Star Wars—the movie, the sequels, the toys, the books, the trading cards, the comics, the arcade games, the galaxy of myths and merchandise—dominated my youth. In this I am the same as so many other boys I knew then, and so many men I know today. It is a common reference point for my gender and generation. Yet there was a time before Star Wars, and I was born into it. When I first saw the film, at a long-gone drive-in theatre in Penticton, British Columbia, sitting in the back seat of a station wagon my father borrowed from the car dealership he worked at, as I watched the opening words float across the giant screen unable to read them but thrilled by their movement, as the exhilarating score filled the car through clumsy, tinny speakers hanging off the rolled-down front windows, as all this washed over me for the very first time, I had no idea what was coming. I did not know about lightsabers or stormtroopers or jawas or droids. Nobody did.

Watching my son stare at Skywalker while I change his diaper it occurs to me that for him it will be completely different. Whatever attraction it may hold for him, Star Wars will not come with surprise or wonder or astonishment. It will be a part of his cultural horizon before he even sees the films. It will be like the picture on his bedroom wall—a furnishing. Reflecting on this, I think for a moment that I should take the picture down. But it would not help. Star Wars is everywhere. 

*

If you ask its original fans, meaning me and the millions of others around the world, mostly men, who grew up with it, Star Wars has lost its way. I do not know anyone in his late 30s or early 40s who feels much attachment to Star Wars as it re-emerged in 1999 with the so-called Episode I. To the contrary, complaining about the detested prequels has become as much a part of the Star Wars experience for my generation today as raving about the original films was when we were ten-year-olds. But whether Star Wars has gone off the rails or not, it remains a runaway train that shows no signs of stopping. If it does keep going, and maybe even if it does not, some account of the phenomenon should be attempted—not just by critics or industry insiders but by those of us that made Star Wars what it is today. Some description of its appeal—initially as a film but quickly thereafter as a pop culture phenomenon—should be offered to the parents, wives, sisters and now the children of this first Star Wars generation.

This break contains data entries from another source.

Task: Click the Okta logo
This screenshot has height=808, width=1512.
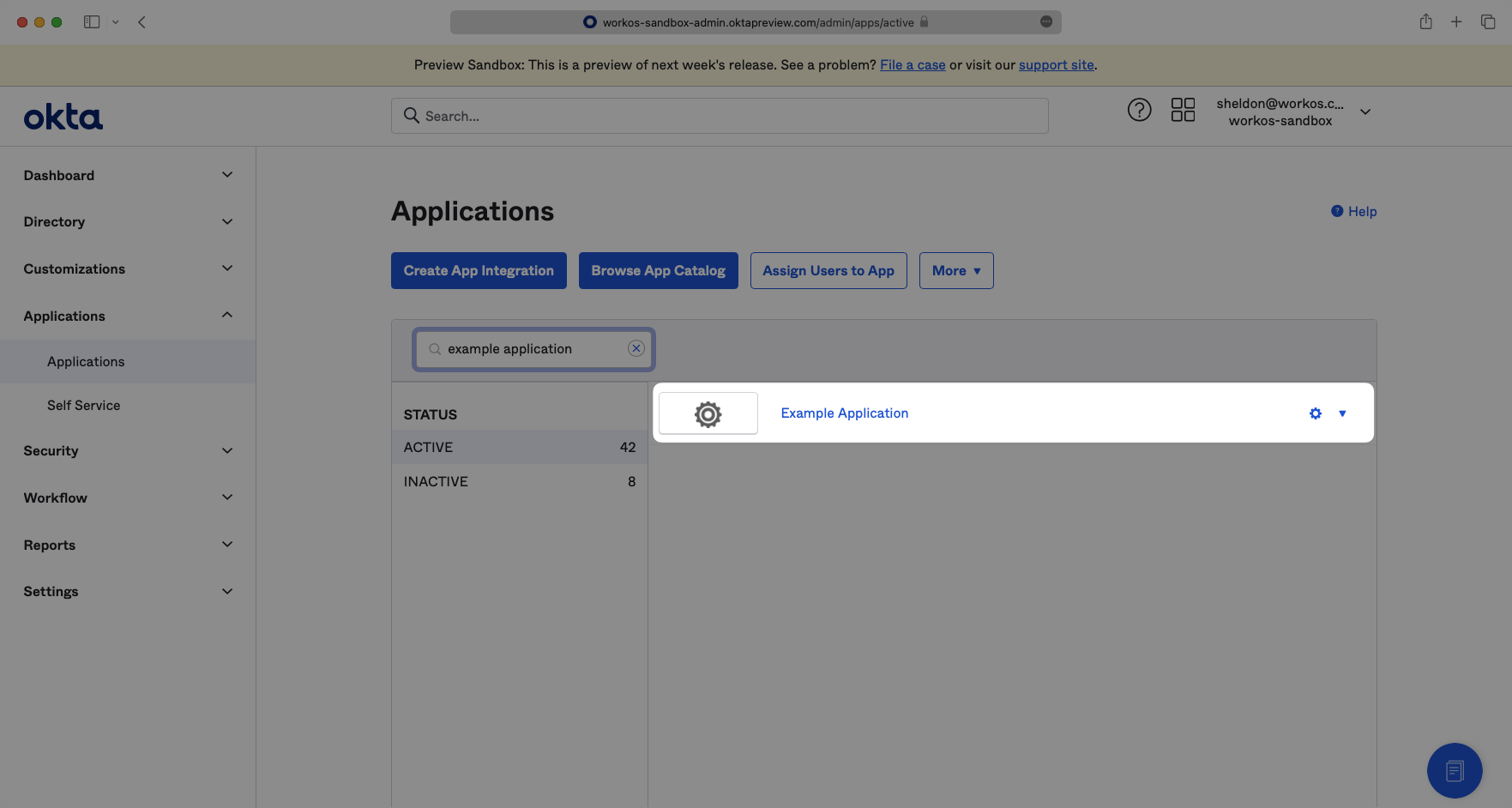Action: [63, 118]
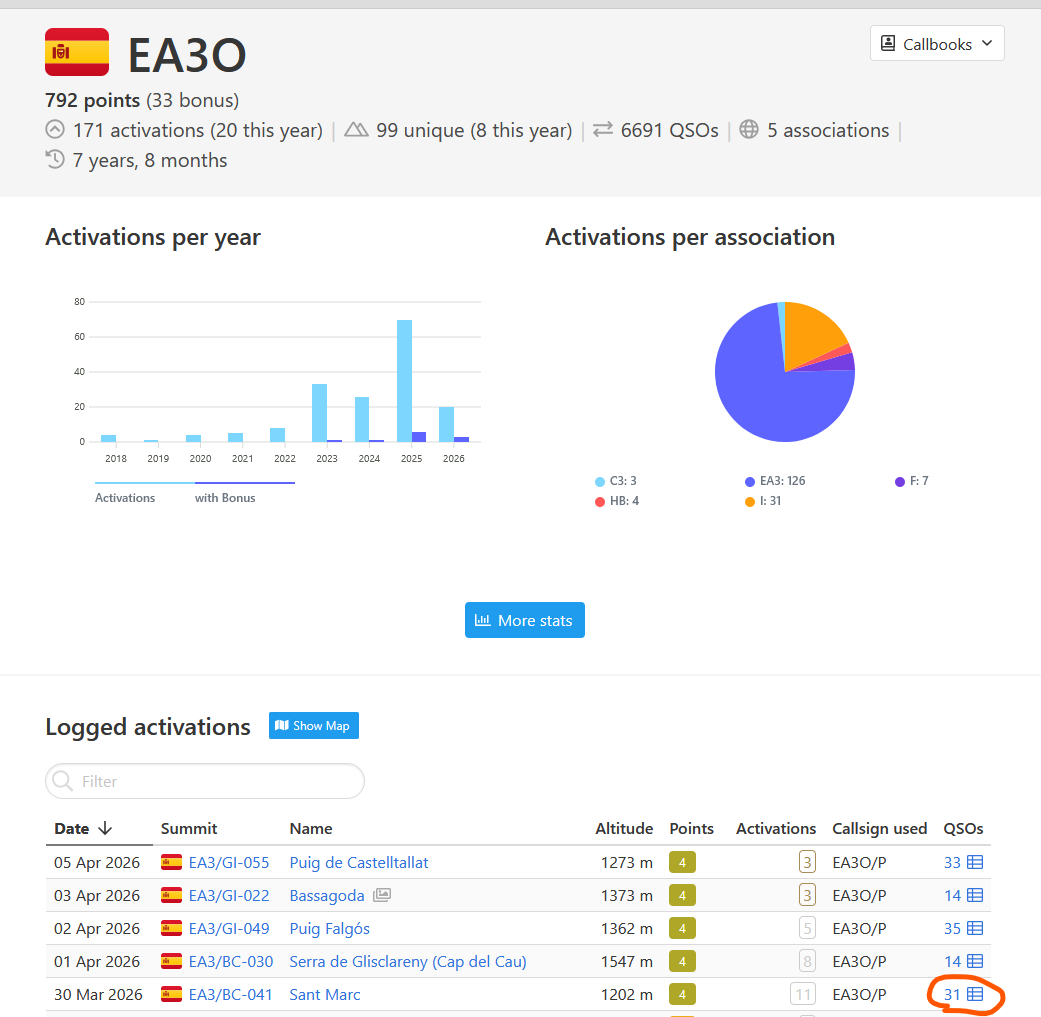Open QSO log icon for Puig de Castelltallat
The image size is (1041, 1017).
[x=975, y=862]
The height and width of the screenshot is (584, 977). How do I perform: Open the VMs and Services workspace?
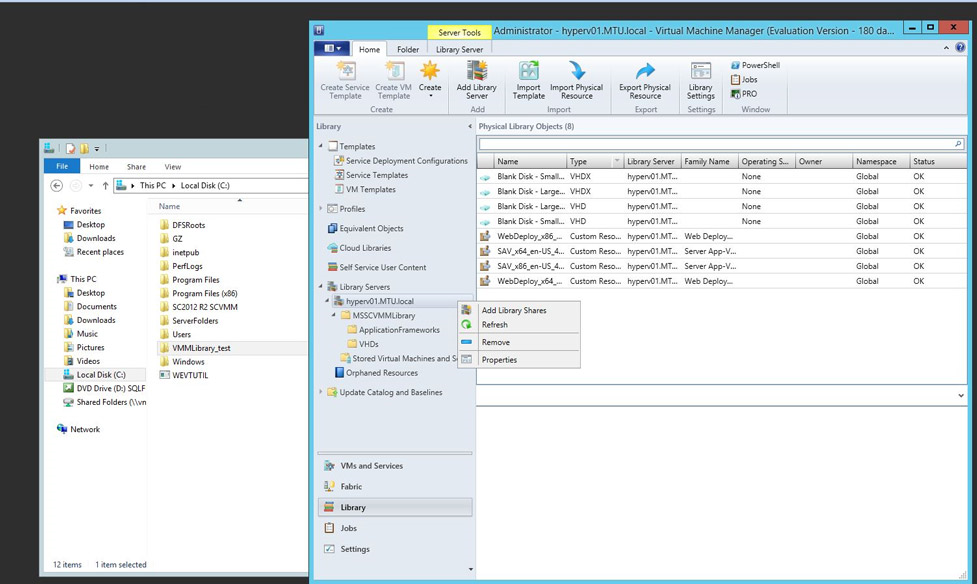[371, 466]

I am as qualified to give such an account as anyone, although I do not claim to be the world’s biggest Star Wars fan. I cannot recite any of the films from memory, though I do have quite a few of the lines down. I do not have an especially large or valuable collection of Star Wars memorabilia, but there are six boxes of toys and collectibles, most worn from use, carefully stored away in my basement. I cannot bring myself to part with them. I have never attended any sort of convention or Star-Wars-themed social event. I did dress up as Luke Skywalker for Halloween in 2003, but that was as much laziness as ardour; it makes a pretty easy costume if you have a lightsaber (I did) and a karate jacket (which I borrowed). If I am qualified to give an account of Star Wars’s youth, it is because I shared it with my own. I offer myself not as an expert but as a participant and eyewitness.

The Star Wars phenomenon cannot be explained entirely by the quality of the films. In saying so I am not disparaging the original trilogy. Star Wars regularly appears on film critic lists, often standing out amongst more intellectual or literary entries. The Empire Strikes Back and Return of the Jedi do not always receive the same treatment, but all three films are nonetheless marvellous instances of cinematic storytelling. But there must be something more to Star Wars. People do not dress up as Citizen Kane characters on Halloween. Children do not ask their parents for Lawrence of Arabia action figures for Christmas. Lego does not sell La Dolce Vita playsets. These comparisons may seem facile but they underscore the extent to which Star Wars has imposed itself upon our culture in a way that other successful or highly regarded films have not. Clearly the massive marketing edifice that grew up in response to—and, to some extent, in anticipation of—the staggering commercial success of Star Wars is part of the explanation for the Star Wars phenomenon. But it can only be part. Dozens of so-called blockbuster movies are released every year, supported by enormous promotional campaigns flooding media outlets, fast food restaurants and toy stores with advertisements and product tie-ins. Yet even those that are considered successful do not come close to penetrating popular culture the way Star Wars has.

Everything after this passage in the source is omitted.